## What the exercise asks
What you return must match every record word for word.
_ _ _ _
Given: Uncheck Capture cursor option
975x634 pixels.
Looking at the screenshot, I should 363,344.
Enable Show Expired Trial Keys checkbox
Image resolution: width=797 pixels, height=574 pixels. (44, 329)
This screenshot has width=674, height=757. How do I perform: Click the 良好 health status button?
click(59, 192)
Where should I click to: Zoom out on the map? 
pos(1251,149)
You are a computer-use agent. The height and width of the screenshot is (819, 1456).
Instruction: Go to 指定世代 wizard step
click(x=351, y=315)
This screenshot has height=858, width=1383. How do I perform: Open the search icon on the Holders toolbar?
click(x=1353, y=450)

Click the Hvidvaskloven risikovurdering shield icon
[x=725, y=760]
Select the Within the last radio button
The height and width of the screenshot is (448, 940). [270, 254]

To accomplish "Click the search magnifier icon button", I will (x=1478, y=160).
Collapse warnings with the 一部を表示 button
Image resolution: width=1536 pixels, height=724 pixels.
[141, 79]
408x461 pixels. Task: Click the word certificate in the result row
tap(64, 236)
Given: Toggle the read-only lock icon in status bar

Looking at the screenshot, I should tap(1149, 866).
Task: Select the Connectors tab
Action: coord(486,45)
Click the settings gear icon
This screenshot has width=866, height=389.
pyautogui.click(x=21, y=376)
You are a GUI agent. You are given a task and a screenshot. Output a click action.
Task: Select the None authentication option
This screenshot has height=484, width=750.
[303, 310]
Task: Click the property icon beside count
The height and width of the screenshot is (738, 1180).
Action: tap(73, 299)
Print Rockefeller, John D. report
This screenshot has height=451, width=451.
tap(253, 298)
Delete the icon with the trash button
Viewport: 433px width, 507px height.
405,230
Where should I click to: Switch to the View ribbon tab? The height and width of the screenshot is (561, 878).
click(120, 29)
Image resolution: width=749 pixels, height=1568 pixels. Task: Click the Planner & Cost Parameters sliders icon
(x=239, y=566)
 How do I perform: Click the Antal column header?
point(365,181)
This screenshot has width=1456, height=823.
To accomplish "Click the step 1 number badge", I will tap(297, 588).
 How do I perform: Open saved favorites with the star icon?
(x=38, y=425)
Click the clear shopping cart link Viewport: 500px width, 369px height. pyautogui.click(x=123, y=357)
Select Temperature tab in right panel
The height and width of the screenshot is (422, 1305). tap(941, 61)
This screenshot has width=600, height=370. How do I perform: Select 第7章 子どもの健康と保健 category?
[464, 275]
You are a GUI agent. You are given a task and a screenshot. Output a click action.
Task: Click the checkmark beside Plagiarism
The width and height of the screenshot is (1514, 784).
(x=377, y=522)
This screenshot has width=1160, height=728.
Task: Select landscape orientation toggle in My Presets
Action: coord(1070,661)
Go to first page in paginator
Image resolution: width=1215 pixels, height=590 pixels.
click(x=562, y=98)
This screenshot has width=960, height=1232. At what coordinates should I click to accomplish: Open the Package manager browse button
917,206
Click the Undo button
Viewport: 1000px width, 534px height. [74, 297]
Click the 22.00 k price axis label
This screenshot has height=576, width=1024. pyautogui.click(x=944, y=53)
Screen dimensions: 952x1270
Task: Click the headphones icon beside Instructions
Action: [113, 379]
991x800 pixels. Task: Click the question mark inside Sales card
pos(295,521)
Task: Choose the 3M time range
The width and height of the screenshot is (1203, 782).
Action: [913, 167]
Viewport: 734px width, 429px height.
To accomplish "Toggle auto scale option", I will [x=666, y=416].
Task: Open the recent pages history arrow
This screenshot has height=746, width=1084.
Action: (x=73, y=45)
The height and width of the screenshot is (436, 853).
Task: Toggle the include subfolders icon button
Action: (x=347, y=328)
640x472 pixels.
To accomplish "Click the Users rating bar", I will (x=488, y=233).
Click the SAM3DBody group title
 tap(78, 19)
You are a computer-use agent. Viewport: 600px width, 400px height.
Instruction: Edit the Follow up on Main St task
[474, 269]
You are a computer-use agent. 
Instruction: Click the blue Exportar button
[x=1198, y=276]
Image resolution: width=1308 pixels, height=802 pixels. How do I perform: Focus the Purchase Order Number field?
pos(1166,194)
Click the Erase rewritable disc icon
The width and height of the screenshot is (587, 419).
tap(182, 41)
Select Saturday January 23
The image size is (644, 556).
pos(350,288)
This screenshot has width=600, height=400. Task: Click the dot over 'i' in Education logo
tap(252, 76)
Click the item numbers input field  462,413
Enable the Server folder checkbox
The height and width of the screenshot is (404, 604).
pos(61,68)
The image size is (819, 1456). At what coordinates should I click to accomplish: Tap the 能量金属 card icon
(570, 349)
_ _ _ _
## Answer section
Given: Uncheck Capture cursor option
975x634 pixels.
Looking at the screenshot, I should 363,344.
Enable Show Expired Trial Keys checkbox
Image resolution: width=797 pixels, height=574 pixels. (44, 329)
This screenshot has width=674, height=757. How do I perform: Click the 良好 health status button?
click(59, 192)
Where should I click to: Zoom out on the map? 
pos(1251,149)
You are a computer-use agent. The height and width of the screenshot is (819, 1456).
Instruction: Go to 指定世代 wizard step
click(x=351, y=315)
This screenshot has height=858, width=1383. How do I perform: Open the search icon on the Holders toolbar?
click(x=1353, y=450)

Click the Hvidvaskloven risikovurdering shield icon
[x=725, y=760]
Select the Within the last radio button
The height and width of the screenshot is (448, 940). [270, 254]

To accomplish "Click the search magnifier icon button", I will (x=1478, y=160).
Collapse warnings with the 一部を表示 button
Image resolution: width=1536 pixels, height=724 pixels.
[141, 79]
408x461 pixels. Task: Click the word certificate in the result row
tap(64, 236)
Given: Toggle the read-only lock icon in status bar

Looking at the screenshot, I should tap(1149, 866).
Task: Select the Connectors tab
Action: coord(486,45)
Click the settings gear icon
This screenshot has width=866, height=389.
pyautogui.click(x=21, y=376)
You are a GUI agent. You are given a task and a screenshot. Output a click action.
Task: Select the None authentication option
This screenshot has height=484, width=750.
[303, 310]
Task: Click the property icon beside count
The height and width of the screenshot is (738, 1180).
Action: tap(73, 299)
Print Rockefeller, John D. report
This screenshot has height=451, width=451.
tap(253, 298)
Delete the icon with the trash button
Viewport: 433px width, 507px height.
405,230
Where should I click to: Switch to the View ribbon tab? The height and width of the screenshot is (561, 878).
click(120, 29)
Image resolution: width=749 pixels, height=1568 pixels. Task: Click the Planner & Cost Parameters sliders icon
(x=239, y=566)
 How do I perform: Click the Antal column header?
point(365,181)
This screenshot has width=1456, height=823.
To accomplish "Click the step 1 number badge", I will tap(297, 588).
 How do I perform: Open saved favorites with the star icon?
(x=38, y=425)
Click the clear shopping cart link Viewport: 500px width, 369px height. pyautogui.click(x=123, y=357)
Select Temperature tab in right panel
The height and width of the screenshot is (422, 1305). tap(941, 61)
This screenshot has width=600, height=370. How do I perform: Select 第7章 子どもの健康と保健 category?
[464, 275]
You are a GUI agent. You are given a task and a screenshot. Output a click action.
Task: Click the checkmark beside Plagiarism
The width and height of the screenshot is (1514, 784).
(x=377, y=522)
This screenshot has width=1160, height=728.
Task: Select landscape orientation toggle in My Presets
Action: coord(1070,661)
Go to first page in paginator
Image resolution: width=1215 pixels, height=590 pixels.
click(x=562, y=98)
This screenshot has width=960, height=1232. At what coordinates should I click to accomplish: Open the Package manager browse button
917,206
Click the Undo button
Viewport: 1000px width, 534px height. [74, 297]
Click the 22.00 k price axis label
This screenshot has height=576, width=1024. pyautogui.click(x=944, y=53)
Screen dimensions: 952x1270
Task: Click the headphones icon beside Instructions
Action: [113, 379]
991x800 pixels. Task: Click the question mark inside Sales card
pos(295,521)
Task: Choose the 3M time range
The width and height of the screenshot is (1203, 782).
Action: [913, 167]
Viewport: 734px width, 429px height.
To accomplish "Toggle auto scale option", I will [x=666, y=416].
Task: Open the recent pages history arrow
This screenshot has height=746, width=1084.
Action: (x=73, y=45)
The height and width of the screenshot is (436, 853).
Task: Toggle the include subfolders icon button
Action: (x=347, y=328)
640x472 pixels.
To accomplish "Click the Users rating bar", I will (x=488, y=233).
Click the SAM3DBody group title
 tap(78, 19)
You are a computer-use agent. Viewport: 600px width, 400px height.
Instruction: Edit the Follow up on Main St task
[474, 269]
You are a computer-use agent. 
Instruction: Click the blue Exportar button
[x=1198, y=276]
Image resolution: width=1308 pixels, height=802 pixels. How do I perform: Focus the Purchase Order Number field?
pos(1166,194)
Click the Erase rewritable disc icon
The width and height of the screenshot is (587, 419).
tap(182, 41)
Select Saturday January 23
The image size is (644, 556).
pos(350,288)
This screenshot has width=600, height=400. Task: Click the dot over 'i' in Education logo
tap(252, 76)
Click the item numbers input field  462,413
Enable the Server folder checkbox
The height and width of the screenshot is (404, 604).
pos(61,68)
The image size is (819, 1456). At what coordinates should I click to accomplish: Tap the 能量金属 card icon
(570, 349)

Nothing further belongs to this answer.